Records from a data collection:
>>>>>

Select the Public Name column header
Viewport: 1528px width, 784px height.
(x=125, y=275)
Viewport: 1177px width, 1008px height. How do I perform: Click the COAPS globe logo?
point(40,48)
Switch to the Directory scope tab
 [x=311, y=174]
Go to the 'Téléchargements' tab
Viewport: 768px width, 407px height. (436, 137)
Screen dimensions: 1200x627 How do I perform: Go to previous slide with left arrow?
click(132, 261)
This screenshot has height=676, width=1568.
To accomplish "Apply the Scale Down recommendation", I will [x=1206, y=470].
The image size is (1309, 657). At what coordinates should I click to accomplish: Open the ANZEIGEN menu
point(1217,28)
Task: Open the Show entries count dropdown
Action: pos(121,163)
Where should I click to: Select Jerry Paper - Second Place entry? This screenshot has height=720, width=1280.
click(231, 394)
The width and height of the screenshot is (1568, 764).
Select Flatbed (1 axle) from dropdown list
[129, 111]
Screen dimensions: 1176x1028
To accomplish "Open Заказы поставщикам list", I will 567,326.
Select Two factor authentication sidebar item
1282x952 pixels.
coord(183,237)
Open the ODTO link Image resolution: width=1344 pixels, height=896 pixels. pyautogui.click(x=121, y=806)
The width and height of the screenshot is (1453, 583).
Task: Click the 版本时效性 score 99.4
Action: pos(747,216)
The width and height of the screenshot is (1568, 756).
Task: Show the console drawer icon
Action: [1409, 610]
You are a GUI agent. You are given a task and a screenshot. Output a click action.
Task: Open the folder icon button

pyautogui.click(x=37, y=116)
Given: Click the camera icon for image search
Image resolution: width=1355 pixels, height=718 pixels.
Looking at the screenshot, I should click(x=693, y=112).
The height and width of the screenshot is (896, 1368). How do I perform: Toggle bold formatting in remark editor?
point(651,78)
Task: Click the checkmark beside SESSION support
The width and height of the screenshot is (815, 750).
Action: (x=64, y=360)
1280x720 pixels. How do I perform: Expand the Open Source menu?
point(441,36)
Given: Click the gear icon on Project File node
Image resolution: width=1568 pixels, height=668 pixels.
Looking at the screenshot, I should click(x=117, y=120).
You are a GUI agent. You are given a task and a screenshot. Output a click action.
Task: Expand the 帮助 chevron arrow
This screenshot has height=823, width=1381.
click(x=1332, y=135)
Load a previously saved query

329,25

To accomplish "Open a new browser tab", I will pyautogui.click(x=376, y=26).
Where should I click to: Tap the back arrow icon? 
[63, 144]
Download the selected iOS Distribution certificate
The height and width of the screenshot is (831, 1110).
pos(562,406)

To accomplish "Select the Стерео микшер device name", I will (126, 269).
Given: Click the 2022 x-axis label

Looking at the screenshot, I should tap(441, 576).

<<<<<

### TASK DETAILS
Repeat all of the records, letter for letter.

### THE ANSWER
Select the Public Name column header
Viewport: 1528px width, 784px height.
(x=125, y=275)
Viewport: 1177px width, 1008px height. How do I perform: Click the COAPS globe logo?
point(40,48)
Switch to the Directory scope tab
 [x=311, y=174]
Go to the 'Téléchargements' tab
Viewport: 768px width, 407px height. (436, 137)
Screen dimensions: 1200x627 How do I perform: Go to previous slide with left arrow?
click(132, 261)
This screenshot has height=676, width=1568.
To accomplish "Apply the Scale Down recommendation", I will [x=1206, y=470].
The image size is (1309, 657). At what coordinates should I click to accomplish: Open the ANZEIGEN menu
point(1217,28)
Task: Open the Show entries count dropdown
Action: pos(121,163)
Where should I click to: Select Jerry Paper - Second Place entry? This screenshot has height=720, width=1280.
click(231, 394)
The width and height of the screenshot is (1568, 764).
Select Flatbed (1 axle) from dropdown list
[129, 111]
Screen dimensions: 1176x1028
To accomplish "Open Заказы поставщикам list", I will 567,326.
Select Two factor authentication sidebar item
1282x952 pixels.
coord(183,237)
Open the ODTO link Image resolution: width=1344 pixels, height=896 pixels. pyautogui.click(x=121, y=806)
The width and height of the screenshot is (1453, 583).
Task: Click the 版本时效性 score 99.4
Action: pos(747,216)
The width and height of the screenshot is (1568, 756).
Task: Show the console drawer icon
Action: [1409, 610]
You are a GUI agent. You are given a task and a screenshot. Output a click action.
Task: Open the folder icon button

pyautogui.click(x=37, y=116)
Given: Click the camera icon for image search
Image resolution: width=1355 pixels, height=718 pixels.
Looking at the screenshot, I should click(x=693, y=112).
The height and width of the screenshot is (896, 1368). How do I perform: Toggle bold formatting in remark editor?
point(651,78)
Task: Click the checkmark beside SESSION support
The width and height of the screenshot is (815, 750).
Action: (x=64, y=360)
1280x720 pixels. How do I perform: Expand the Open Source menu?
point(441,36)
Given: Click the gear icon on Project File node
Image resolution: width=1568 pixels, height=668 pixels.
Looking at the screenshot, I should click(x=117, y=120).
You are a GUI agent. You are given a task and a screenshot. Output a click action.
Task: Expand the 帮助 chevron arrow
This screenshot has height=823, width=1381.
click(x=1332, y=135)
Load a previously saved query

329,25

To accomplish "Open a new browser tab", I will pyautogui.click(x=376, y=26).
Where should I click to: Tap the back arrow icon? 
[63, 144]
Download the selected iOS Distribution certificate
The height and width of the screenshot is (831, 1110).
pos(562,406)

To accomplish "Select the Стерео микшер device name", I will (126, 269).
Given: Click the 2022 x-axis label

Looking at the screenshot, I should tap(441, 576).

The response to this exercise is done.